URLs.some_url is just a url of type String, and untar_data needs a url to download the data and then extract it. Since you already have the data it’s just one line of code to extract it:
If I’m understanding you correctly, I can enter a URL into untar_data() (i.e. as a string) and it will download and extract. The argument does not need to be of the class ‘URLs’. When I tried that previously, though, I received an error “not a zipped file” even though it was a .tgz file. Any idea why this would happen? I used URLs taken from the fastai website.
It sounds like a workaround is to download the data and then use tarfile.open(), as you suggest. But should it be possible to use untar_data to download and unzip?
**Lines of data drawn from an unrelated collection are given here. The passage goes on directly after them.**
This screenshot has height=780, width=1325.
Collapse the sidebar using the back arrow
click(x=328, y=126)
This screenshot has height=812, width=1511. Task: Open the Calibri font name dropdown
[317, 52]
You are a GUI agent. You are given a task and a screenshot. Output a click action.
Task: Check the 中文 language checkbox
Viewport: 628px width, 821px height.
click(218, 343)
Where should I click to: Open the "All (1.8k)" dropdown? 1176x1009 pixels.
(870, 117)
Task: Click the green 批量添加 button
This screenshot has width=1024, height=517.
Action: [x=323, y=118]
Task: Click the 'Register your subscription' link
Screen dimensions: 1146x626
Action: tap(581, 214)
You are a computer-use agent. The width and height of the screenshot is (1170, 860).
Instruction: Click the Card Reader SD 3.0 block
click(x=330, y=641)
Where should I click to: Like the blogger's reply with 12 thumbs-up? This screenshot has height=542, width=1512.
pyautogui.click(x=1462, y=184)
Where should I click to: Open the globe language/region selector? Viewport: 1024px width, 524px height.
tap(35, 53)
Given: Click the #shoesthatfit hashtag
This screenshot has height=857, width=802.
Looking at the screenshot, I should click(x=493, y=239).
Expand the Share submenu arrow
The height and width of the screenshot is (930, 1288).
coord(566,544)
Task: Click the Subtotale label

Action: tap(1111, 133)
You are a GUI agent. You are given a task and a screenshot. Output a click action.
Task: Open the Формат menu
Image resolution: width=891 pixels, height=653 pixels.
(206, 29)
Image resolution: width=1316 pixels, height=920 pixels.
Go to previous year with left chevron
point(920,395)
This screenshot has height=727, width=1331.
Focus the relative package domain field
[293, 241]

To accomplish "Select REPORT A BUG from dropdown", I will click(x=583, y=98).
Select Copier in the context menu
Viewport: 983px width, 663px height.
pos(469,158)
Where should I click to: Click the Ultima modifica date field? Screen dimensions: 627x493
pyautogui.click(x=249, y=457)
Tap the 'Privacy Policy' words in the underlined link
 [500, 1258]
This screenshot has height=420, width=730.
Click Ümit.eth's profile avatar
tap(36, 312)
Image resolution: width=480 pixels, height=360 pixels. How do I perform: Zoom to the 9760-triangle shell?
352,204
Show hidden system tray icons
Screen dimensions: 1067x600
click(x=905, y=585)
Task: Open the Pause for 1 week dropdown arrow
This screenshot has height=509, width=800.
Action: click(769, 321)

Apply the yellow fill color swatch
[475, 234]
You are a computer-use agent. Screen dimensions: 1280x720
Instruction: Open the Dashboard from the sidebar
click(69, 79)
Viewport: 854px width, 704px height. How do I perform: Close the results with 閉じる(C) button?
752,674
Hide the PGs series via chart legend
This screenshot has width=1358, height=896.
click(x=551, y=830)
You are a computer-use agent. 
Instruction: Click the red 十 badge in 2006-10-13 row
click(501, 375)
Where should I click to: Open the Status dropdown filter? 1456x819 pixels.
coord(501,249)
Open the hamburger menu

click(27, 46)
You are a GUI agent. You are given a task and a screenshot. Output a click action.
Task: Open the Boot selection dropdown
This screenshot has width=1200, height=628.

I understood the docs to be suggesting that you needed to use the fastai class “URLs” as the argument.
Just came across this thread while looking for a solution myself.
(This may not be particularly useful since it has been a long time since your question.)
Here’s an example of how one could use untar_data if the dataset comes from an external source. Here we use the download_data helper function from fastai to download the flowers dataset.
url = 'http://download.tensorflow.org/example_images/flower_photos.tgz'
path = download_data(url)
path.as_posix()
# '/home/gg/.fastai/archive/flower_photos.tgz'
data = untar_data(path.as_posix()) # or pass str(path)
data
# Path('/home/gg/.fastai/data/flower_photos')